Philip II of Macedon was born in Pella, Macedon in 382 BC and was the third son of King Amyntas III. He was held captive in Thebes as a teenager and it was here where he learned his remarkable military and diplomatic skills. Five years after his return to Macedon, Philip became regent for King Amyntas IV but he was able to secure the crown for himself within a few months. Over the next 23 years, Philip enjoyed some incredible victories and a handful of defeats as he expanded his kingdom.
During that period, Philip transformed Macedon from a struggling state with a weak military into one of the strongest kingdoms in Europe. He had planned to expand into Persia by the time of his death in 336 BC but his son, Alexander the Great, took up the mantle and produced the single greatest set of conquests the world had yet seen. However, his father deserves an immense amount of credit for setting the platform and several historians believe Philip was an even greater commander than Alexander. In this piece, I look at 10 fascinating facts about this legendary king.
1 – He Was an Exceptional General
A few historians, notably Richard A. Gabriel, assert that Philip was a better military leader than Alexander. While Alexander conquered more territories than anyone in human history up until that point, he inherited an exceptional army that had been created by his father. Although it took Philip a few decades, he did something that the Athenian, Peloponnesian, and Persian Empires couldn’t do at their respective peaks, he tamed Greece. He transformed a rabble of herders and peasant farmers into one of the greatest armies in ancient times.

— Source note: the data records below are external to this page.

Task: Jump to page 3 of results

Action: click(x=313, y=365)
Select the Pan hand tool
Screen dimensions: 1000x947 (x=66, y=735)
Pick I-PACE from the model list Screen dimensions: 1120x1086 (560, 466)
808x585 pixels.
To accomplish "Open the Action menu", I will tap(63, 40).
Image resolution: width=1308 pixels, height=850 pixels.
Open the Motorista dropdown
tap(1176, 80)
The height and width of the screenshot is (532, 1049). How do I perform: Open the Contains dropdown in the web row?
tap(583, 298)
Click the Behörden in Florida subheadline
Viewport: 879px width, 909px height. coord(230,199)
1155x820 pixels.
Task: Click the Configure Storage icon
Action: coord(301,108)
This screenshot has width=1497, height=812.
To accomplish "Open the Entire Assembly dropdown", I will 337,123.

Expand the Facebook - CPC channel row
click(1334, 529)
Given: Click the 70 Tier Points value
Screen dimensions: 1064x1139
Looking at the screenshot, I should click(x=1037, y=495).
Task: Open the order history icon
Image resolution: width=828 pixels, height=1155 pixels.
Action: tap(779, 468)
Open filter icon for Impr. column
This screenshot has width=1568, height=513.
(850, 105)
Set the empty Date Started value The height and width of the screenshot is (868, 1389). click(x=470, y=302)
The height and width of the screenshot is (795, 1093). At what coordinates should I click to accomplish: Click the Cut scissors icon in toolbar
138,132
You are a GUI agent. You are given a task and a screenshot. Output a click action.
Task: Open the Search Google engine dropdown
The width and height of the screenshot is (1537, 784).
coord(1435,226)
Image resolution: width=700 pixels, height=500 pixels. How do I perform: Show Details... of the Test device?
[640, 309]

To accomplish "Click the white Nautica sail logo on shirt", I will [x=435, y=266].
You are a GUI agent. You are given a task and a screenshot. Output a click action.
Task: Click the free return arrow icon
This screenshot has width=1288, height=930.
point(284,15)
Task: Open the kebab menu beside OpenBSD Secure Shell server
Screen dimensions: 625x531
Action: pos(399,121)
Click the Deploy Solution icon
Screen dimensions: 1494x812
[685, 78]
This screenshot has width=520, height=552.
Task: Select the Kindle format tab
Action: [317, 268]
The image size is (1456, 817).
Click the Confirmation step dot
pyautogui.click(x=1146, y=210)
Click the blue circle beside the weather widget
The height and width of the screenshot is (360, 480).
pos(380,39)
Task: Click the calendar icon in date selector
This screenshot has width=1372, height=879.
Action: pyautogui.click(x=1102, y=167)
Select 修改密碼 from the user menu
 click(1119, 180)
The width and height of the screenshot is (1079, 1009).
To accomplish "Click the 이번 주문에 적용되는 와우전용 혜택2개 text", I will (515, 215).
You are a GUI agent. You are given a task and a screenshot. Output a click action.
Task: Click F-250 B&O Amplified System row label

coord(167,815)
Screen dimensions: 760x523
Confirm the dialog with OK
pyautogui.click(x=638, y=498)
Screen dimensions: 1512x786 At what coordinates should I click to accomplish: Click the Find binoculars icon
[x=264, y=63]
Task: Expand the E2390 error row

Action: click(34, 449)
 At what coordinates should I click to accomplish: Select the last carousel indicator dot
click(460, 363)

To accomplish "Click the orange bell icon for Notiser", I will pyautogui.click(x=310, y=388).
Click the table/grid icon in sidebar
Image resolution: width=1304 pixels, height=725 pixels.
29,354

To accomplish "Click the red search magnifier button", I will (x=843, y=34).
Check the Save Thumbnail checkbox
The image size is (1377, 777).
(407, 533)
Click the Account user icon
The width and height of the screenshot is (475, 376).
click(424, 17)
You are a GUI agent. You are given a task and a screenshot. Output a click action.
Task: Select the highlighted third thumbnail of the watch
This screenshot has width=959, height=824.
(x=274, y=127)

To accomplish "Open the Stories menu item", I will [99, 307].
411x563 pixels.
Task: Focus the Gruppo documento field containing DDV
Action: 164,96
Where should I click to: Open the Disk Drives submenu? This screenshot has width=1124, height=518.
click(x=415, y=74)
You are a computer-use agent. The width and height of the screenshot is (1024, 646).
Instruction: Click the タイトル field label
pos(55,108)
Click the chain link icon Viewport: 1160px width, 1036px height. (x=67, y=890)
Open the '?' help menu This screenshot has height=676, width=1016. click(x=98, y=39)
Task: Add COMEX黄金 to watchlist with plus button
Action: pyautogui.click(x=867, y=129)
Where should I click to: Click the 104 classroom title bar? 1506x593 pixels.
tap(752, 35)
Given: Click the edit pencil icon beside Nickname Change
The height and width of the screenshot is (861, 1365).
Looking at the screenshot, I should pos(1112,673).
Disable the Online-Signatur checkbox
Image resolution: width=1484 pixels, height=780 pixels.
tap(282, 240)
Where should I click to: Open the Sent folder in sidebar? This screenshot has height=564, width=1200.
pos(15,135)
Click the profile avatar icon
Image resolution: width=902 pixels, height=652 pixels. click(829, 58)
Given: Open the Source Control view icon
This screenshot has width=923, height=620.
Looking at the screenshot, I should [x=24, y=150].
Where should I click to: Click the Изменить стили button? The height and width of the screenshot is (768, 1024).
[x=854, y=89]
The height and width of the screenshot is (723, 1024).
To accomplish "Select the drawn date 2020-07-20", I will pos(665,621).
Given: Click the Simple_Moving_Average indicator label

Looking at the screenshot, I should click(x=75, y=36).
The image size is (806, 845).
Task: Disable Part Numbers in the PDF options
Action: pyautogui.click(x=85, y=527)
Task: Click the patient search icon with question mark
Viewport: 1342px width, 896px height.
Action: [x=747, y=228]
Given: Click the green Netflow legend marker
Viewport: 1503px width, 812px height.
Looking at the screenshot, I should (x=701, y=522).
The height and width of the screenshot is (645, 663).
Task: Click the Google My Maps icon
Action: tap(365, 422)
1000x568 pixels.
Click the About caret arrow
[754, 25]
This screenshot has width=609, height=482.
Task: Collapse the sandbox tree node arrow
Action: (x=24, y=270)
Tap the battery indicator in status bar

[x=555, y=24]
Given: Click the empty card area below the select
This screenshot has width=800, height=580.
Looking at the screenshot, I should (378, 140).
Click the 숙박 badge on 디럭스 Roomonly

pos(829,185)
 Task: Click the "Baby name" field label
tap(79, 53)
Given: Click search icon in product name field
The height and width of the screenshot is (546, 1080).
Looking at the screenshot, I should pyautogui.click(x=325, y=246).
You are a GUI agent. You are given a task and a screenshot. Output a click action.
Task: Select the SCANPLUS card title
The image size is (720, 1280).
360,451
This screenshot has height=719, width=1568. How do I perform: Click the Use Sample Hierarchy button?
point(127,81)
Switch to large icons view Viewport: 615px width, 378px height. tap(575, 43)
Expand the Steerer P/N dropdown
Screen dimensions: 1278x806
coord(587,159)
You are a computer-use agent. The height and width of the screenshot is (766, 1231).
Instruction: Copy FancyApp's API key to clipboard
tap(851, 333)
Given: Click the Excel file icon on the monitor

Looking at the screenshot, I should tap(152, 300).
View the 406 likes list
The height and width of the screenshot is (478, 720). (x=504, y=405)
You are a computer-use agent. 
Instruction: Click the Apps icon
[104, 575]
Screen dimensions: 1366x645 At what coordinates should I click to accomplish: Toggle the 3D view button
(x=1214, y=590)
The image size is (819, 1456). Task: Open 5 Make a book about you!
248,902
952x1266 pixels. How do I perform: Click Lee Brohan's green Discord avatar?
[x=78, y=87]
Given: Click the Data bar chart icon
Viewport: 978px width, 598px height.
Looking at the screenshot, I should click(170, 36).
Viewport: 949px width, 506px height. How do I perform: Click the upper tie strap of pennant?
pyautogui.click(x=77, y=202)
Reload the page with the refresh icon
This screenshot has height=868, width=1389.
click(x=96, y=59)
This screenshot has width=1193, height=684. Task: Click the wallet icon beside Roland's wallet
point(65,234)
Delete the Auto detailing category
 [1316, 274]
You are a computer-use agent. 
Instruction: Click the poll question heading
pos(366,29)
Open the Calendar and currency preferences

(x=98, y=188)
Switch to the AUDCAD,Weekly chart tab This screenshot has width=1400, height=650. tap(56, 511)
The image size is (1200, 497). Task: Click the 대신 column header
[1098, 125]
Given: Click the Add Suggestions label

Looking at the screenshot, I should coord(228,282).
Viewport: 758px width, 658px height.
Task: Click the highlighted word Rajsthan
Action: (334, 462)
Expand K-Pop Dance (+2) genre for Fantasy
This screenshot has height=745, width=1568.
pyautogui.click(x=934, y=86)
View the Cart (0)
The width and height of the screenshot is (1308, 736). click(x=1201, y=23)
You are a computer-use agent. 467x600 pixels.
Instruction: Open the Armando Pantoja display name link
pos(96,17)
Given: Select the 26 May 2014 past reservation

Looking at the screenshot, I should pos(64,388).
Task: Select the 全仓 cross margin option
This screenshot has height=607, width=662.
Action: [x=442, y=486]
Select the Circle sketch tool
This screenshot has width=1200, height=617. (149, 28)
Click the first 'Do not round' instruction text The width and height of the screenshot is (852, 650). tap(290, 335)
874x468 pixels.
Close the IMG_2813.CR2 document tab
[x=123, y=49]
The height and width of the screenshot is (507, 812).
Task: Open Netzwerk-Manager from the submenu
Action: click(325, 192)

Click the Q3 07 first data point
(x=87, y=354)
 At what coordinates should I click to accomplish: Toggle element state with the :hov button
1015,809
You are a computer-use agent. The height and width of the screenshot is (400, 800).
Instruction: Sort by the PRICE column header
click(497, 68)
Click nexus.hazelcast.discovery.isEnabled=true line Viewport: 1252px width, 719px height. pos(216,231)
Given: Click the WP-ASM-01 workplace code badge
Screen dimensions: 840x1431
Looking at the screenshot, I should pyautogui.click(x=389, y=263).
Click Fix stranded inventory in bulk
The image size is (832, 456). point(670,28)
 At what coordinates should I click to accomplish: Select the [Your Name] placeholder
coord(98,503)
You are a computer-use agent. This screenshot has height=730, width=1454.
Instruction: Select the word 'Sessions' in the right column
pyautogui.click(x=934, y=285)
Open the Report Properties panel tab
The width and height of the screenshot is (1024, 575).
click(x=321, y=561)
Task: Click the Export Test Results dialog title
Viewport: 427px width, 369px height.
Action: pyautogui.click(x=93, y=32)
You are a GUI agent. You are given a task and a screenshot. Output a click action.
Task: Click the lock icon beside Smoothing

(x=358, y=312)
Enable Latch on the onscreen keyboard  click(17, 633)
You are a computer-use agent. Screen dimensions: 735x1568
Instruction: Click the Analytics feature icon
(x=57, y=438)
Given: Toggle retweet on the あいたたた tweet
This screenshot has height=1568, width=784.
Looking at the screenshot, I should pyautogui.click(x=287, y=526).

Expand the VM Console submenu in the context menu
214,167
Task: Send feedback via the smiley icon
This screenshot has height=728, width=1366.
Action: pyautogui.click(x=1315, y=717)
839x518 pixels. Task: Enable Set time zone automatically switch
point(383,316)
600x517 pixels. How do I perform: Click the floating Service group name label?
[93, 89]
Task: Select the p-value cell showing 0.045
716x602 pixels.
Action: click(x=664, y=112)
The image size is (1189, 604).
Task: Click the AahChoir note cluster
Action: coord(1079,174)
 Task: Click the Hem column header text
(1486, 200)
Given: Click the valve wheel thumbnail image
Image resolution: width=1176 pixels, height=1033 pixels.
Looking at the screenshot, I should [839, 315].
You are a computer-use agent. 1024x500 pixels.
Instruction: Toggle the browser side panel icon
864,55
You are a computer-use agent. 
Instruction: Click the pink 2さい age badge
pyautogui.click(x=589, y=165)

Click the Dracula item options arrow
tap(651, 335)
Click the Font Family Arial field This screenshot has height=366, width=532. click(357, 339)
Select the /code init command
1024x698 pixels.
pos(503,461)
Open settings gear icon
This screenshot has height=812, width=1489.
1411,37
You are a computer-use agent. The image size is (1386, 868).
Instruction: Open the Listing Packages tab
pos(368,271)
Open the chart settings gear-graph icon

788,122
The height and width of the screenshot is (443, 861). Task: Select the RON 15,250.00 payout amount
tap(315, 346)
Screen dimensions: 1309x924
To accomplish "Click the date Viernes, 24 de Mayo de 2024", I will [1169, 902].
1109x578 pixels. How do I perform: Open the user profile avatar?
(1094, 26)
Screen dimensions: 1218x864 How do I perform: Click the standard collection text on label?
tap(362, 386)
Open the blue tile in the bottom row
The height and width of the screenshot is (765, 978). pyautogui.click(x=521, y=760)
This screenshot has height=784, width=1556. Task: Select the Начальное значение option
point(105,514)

Even more impressively perhaps, Philip revolutionized warfare by improving the phalanx which ultimately served Alexander so well, mixing cavalry and light infantry, and providing his men with incentives. He was also one of the first commanders to stay away from the thick of the battle in order to analyze it from afar. One of the best examples of this successful system in action came at the Battle of Chaeronea. By revolutionizing logistics, Philip was able to campaign for several years instead of weeks or months at a time. One of his best innovations involved replacing oxen with horses which traveled triple the distance and twice as fast on less food.
Philip was also one of the first commanders to understand the importance of developing a bond with the men he led. Rather than distance himself from rank and file troops, Philip ate the same food, wore the same clothes, and suffered the same hardships. He refused to wear the insignia of rank and in the early years of his command, Philip led from the front. During his career, the king was wounded at least five times in battle and eventually learned that surveying the action from a distance gave his men the best chance of victory and survival.
Unlike his son, Philip did not have an unblemished battlefield record. However, he had an extremely high win rate and successfully besieged Methone, dismantled the Thessalians at the Battle of Crocus Field, and completed the siege of Olynthus in 348 BC. His masterpiece came at the Battle of Chaeronea in 338 BC where he defeated a combination of Athenians and Thebans. It is clear that Philip laid the foundations from which Alexander rose and created one of the greatest fighting machines the world has ever witnessed.
Philip treated his soldiers extremely well by the standards of the era. As well as living amongst them, he ensured they were well paid and fed while protecting them as much as possible. In the king’s eyes, a soldier’s ranking was best determined by his efforts in the army rather than his âstatus’. No matter who you were, if you showed bravery in battle, you had an excellent chance of promotion. Philip even saw to it that veterans retained the right to vote in the assembly and also received land. Unlike other generals who saw their men as expendable, Philip always attempted to create strategies that reduced the risks to his army.